(Analysis by Nathan Pinsker)

The first solution to this problem that people will likely come up with is something like the following: process each of the cows in some order. For each cow, have it walk around the barn until it comes across the first empty door, then enter that door.

The important insight is to notice that for any two cows A and B, if A walks past B's start point, then A can exit at a door before B's endpoint. This is because, if A walked past both B's start and end points, then we could obtain a solution that's just as good by switching A and B's endpoints. Thus, if we are choosing between many cows to drop off at one door, we may as well choose the cow that started walking first without hurting our solution.

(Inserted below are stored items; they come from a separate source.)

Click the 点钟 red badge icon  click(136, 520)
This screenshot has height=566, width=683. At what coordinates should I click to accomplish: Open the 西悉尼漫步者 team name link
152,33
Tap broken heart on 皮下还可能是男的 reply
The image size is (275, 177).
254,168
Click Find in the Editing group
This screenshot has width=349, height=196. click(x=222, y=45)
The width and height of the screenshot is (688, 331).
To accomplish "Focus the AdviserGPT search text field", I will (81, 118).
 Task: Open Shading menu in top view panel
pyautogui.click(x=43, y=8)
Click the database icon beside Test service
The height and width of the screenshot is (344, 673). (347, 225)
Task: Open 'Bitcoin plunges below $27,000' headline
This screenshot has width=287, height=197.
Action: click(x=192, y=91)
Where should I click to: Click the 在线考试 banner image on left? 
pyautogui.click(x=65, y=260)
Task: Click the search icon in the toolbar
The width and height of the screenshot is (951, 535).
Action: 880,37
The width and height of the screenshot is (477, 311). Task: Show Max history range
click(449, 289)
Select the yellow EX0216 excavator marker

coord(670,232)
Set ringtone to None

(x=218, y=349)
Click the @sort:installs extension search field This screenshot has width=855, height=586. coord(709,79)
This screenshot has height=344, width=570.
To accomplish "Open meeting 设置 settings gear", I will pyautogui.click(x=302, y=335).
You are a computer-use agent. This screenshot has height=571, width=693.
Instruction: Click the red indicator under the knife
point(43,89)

This suggests an order in which to process the cows: we simply start at any point on the circle and begin walking all the cows at that point around the circle. We keep track of the distance walked by all our active cows, and pick up any cows we encounter along the way. At every door, we "drop a cow off", and subtract 1 from our running total. We have to make sure that we find a point to start at such that we always have a cow to drop off at each door, and such a point is guaranteed to exist in some optimal solution because of our insight above. One way to find this point is to go around the circle like this once and finding the point where we have the largest number of cows. Then we can start at that point when we actually want to compute the solution.

Here's Mark Gordon's code:

#include <iostream>
#include <vector>
#include <algorithm>
#include <cstring>

using namespace std;

long long sumn2(long long v) {
  return v * (v + 1) * (2 * v + 1) / 6;
}

int main() {
  int N; cin >> N;
  vector<long long> A(N);

  int c = 0;
  for (int i = 0; i < N; i++) {
    cin >> A[i];
    c = max(0ll, c + A[i] - 1);
  }

  for (int i = 0; ; i++) {
    if (c == 0) {
      rotate(A.begin(), A.begin() + i, A.begin() + N);
      break;
    }
    c = max(0ll, c + A[i] - 1);
  }


  long long result = 0;
  for (int i = 0; i < N; i++) {
    result += sumn2(A[i] + c - 1) - sumn2(c - 1);
    c = max(0ll, c + A[i] - 1);
  }
  cout << result << endl;
}